##### Material for this task

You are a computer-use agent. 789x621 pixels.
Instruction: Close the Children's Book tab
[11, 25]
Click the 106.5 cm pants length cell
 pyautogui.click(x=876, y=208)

##########
##### Material for this task

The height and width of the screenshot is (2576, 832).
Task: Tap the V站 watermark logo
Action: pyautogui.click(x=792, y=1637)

##########
##### Material for this task

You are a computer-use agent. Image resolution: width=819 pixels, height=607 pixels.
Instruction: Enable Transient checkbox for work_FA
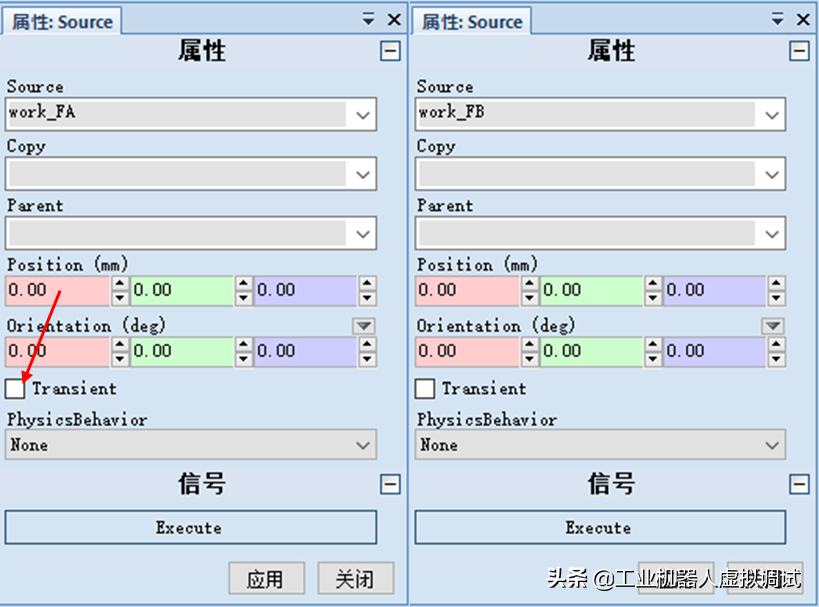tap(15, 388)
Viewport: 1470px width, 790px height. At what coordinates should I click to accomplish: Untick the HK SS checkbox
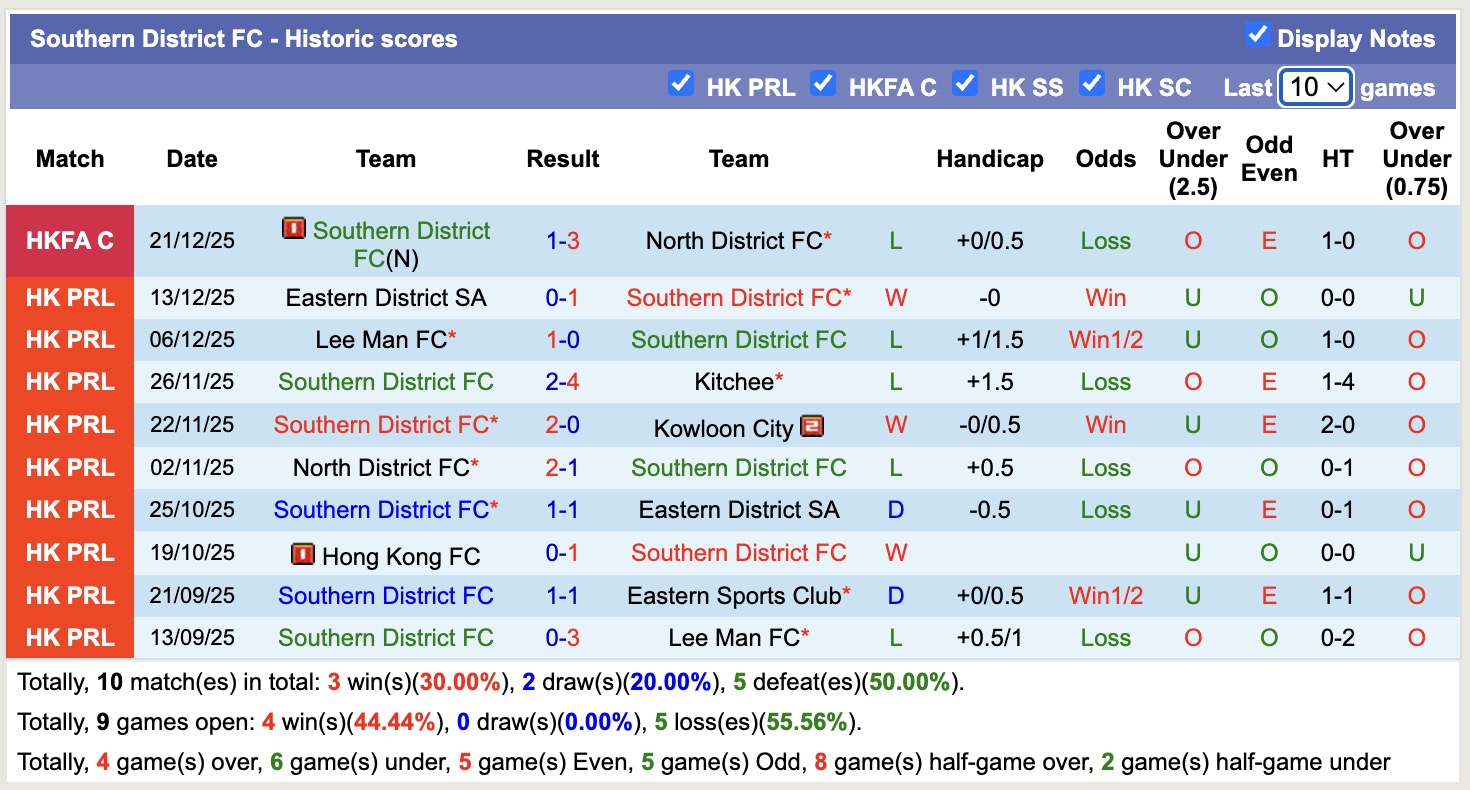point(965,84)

##########

Exercise aim
Copy out everything from the line with "The height and" down to the line with "Action: pyautogui.click(x=792, y=1637)", both of those lines included, keeping each line the same as in the listing.

Written solution
The height and width of the screenshot is (2576, 832).
Task: Tap the V站 watermark logo
Action: pyautogui.click(x=792, y=1637)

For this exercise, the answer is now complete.